The base defense budget (outside war costs, which are extra) is at the highest levels it has been in constant dollars since the end of World War II. It is 40% of the entire military spending of every country in the world. Our military superiority is totally unthreatened; no other military force is truly global.
The crocodile tears the Republican House is shedding over the defense budget takes the form of a budget resolution, a “reconciliation” act, and a “Sequester Replacement Act,” being voted today, that would gut domestic spending while they “protect defense.” Mea culpa for the BCA, they say. We will be the cavalry that saves defense from a fate worse than death. These are not serious legislative efforts; they are part of the drama, setting up what the Republicans hope will be a winning argument in November.
There is a curious myopia to this expectation that the American public will rally behind candidates running on a platform of “defending defense.” With the end of the wars in Iraq and Afghanistan, the defense budget is no longer sacrosanct, no longer the number one priority of the American people. The public has wised up: we doubled the defense budget over the past decade and, as the departed Chairman of the Joint Chiefs of Staff, Adm. Mike Mullen, put it in January 2011: “my own experience here is that in doubling, we’ve lost our ability to prioritize, to make hard decisions, to do tough analysis, to make trades.”

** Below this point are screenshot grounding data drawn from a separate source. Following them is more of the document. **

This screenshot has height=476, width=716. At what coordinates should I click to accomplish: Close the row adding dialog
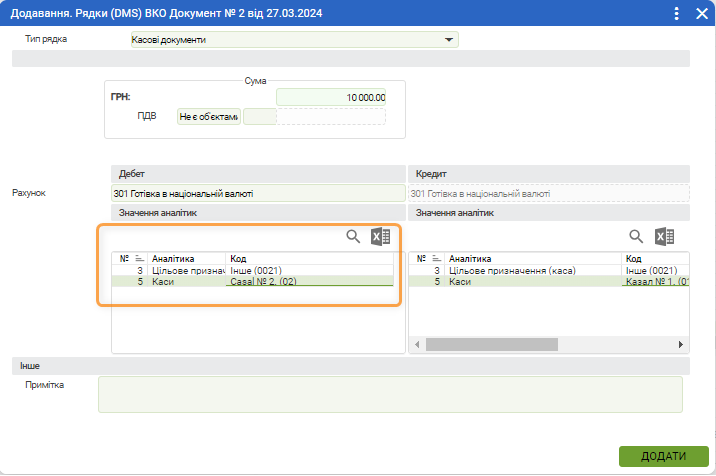pos(701,13)
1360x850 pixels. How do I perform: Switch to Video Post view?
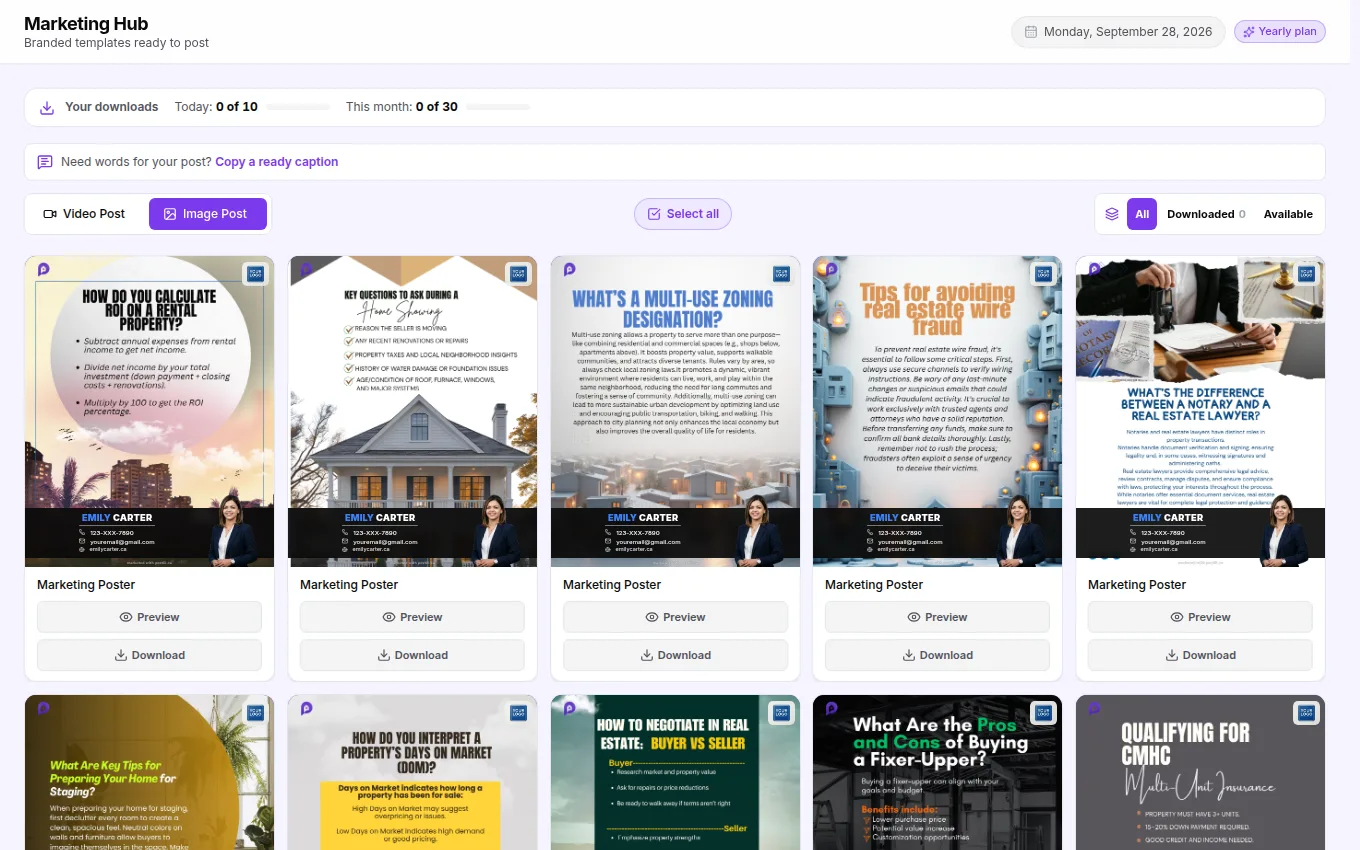85,214
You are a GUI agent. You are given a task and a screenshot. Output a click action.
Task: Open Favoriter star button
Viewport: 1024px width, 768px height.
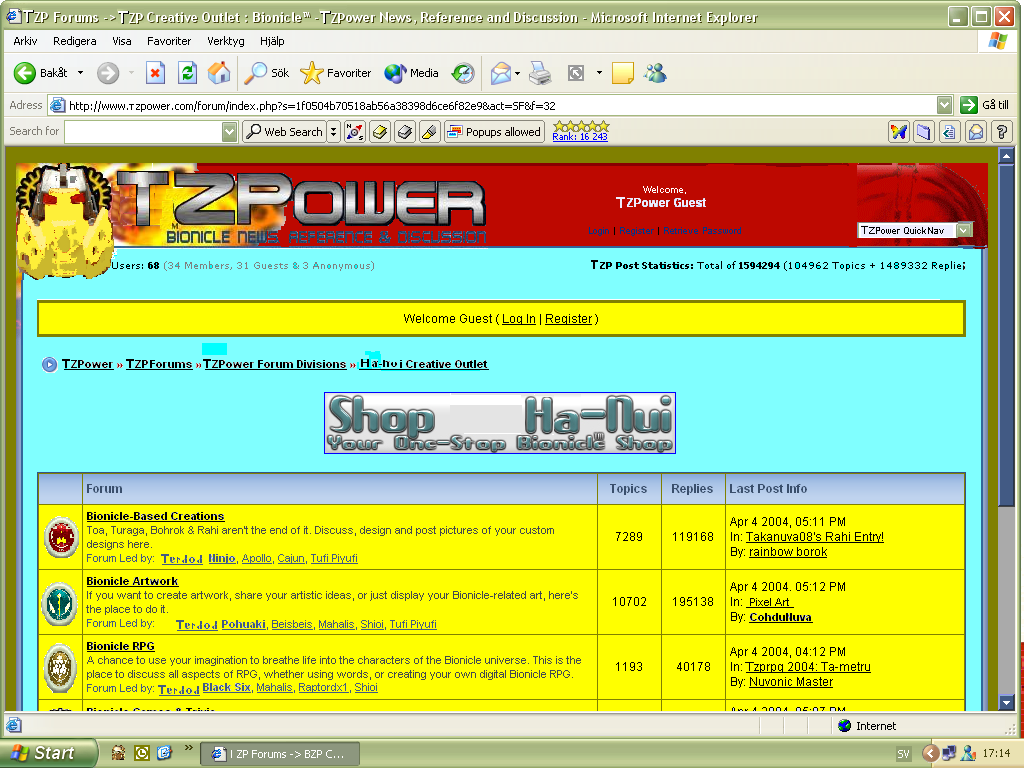pyautogui.click(x=336, y=73)
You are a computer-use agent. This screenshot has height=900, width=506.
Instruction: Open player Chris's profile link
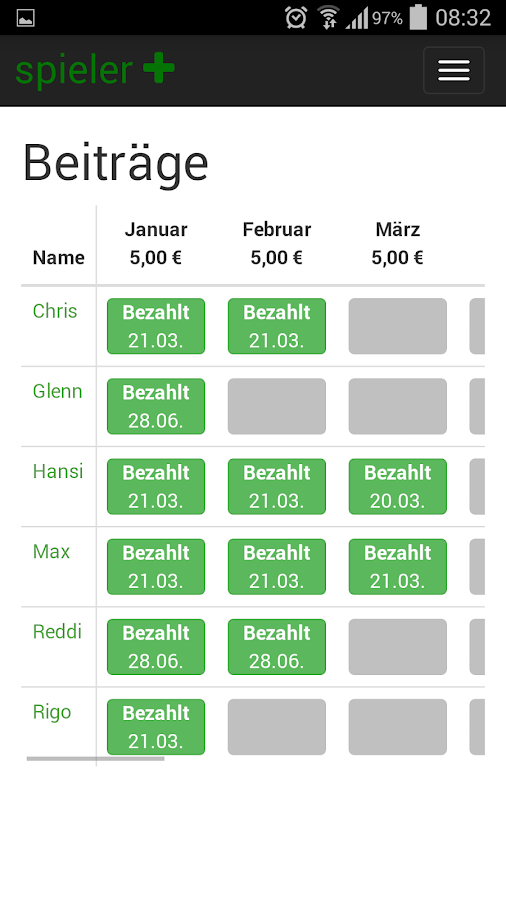point(55,311)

Our military capabilities are superb; the budgetary excess is obvious; the “threats” we face are far from existential; our military dominance is global. And the American people know it is time to return discipline to the Pentagon. They are not watching the “shadow play.”
The most recent evidence of this is in a new report, released today, from the Program for Public Consultation, in cooperation with the Stimson Center and the Center for Public Integrity’s National Security Program. The study, based on a complex poll done with a scientifically selected sample poll of 665 Americans), showed that Americans think US defense spending is higher than they thought and that they are prepared to lower it.
Confronted with data that compared defense spending to other areas of discretionary spending, to past levels of the defense budget, or to spending by other countries in the world, significant majorities of the public – Republican and Democrat – said US defense spending was higher than they had expected. Presented with arguments for and against cutting the defense budget, Republicans and Democrats showed they agreed with propositions that pointed in both directions, but clearly in both directions, not just one.
But then, asked whether they would actually cut the defense budget, whether they bought either set of policy justifications, the consensus was striking. As the study stated: “given the opportunity to set a specific overall level for the base defense budget for 2013 a very large majority set levels below the 2012 level, including two thirds of Republicans and 9 in 10 Democrats.” On average, the respondents called for reductions that would lower defense spending 22 percent.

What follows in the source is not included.